Georgetown. La salida de Ecuador de la petrolera estatal Petrobras no afecta las relaciones entre Brasilia y Quito, dijo este viernes el canciller brasileño, Celso Amorim, pese a que el Estado ecuatoriano tomó el control de las operaciones de la firma tras una negociación fallida.

Las declaraciones del funcionario fueron un día después de que Ecuador asumió el bloque que operaba Petrobras, luego de que la brasileña rechazara un nuevo contrato de prestación de servicios que permitía al país recibir la totalidad de la producción.

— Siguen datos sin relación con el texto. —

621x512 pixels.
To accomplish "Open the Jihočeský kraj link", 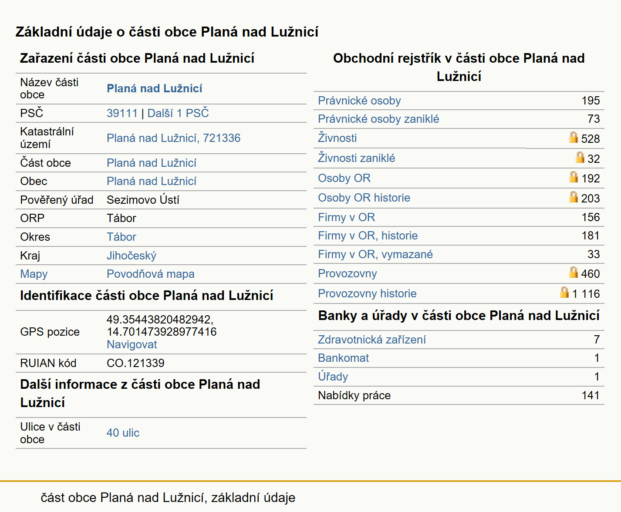I will pyautogui.click(x=132, y=256).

"No afecta en nada esta decisión", dijo Amorin a periodistas en el marco de la IV Cumbre de presidentes y jefes de Estado de la Unión de Naciones Suramericanas (Unasur).

Ecuador, Brasil y la compañía son libres de tomar sus propias decisiones, agregó.

Petrobras no aceptó las condiciones del gobierno ecuatoriano para convertirse de actual socia a simple operadora del bloque 18, del que extrae un promedio de unos 19.300 barriles por día (bpd), por lo que entregará hasta en un plazo de 120 días sus operaciones a la pública Petroamazonas.

El presidente Rafael Correa, quien dice impulsar el socialismo del siglo XXI en el país, ha presionado al sector privado para aumentar los ingresos petroleros, claves para el financiamiento de la nación andina.

Esta semana Quito suscribió acuerdos con las chinas Andes Petroleum y PetroOriental, la italiana Eni, la estatal chilena ENAP y la española Repsol-YPF, tras dos años de duras negociaciones.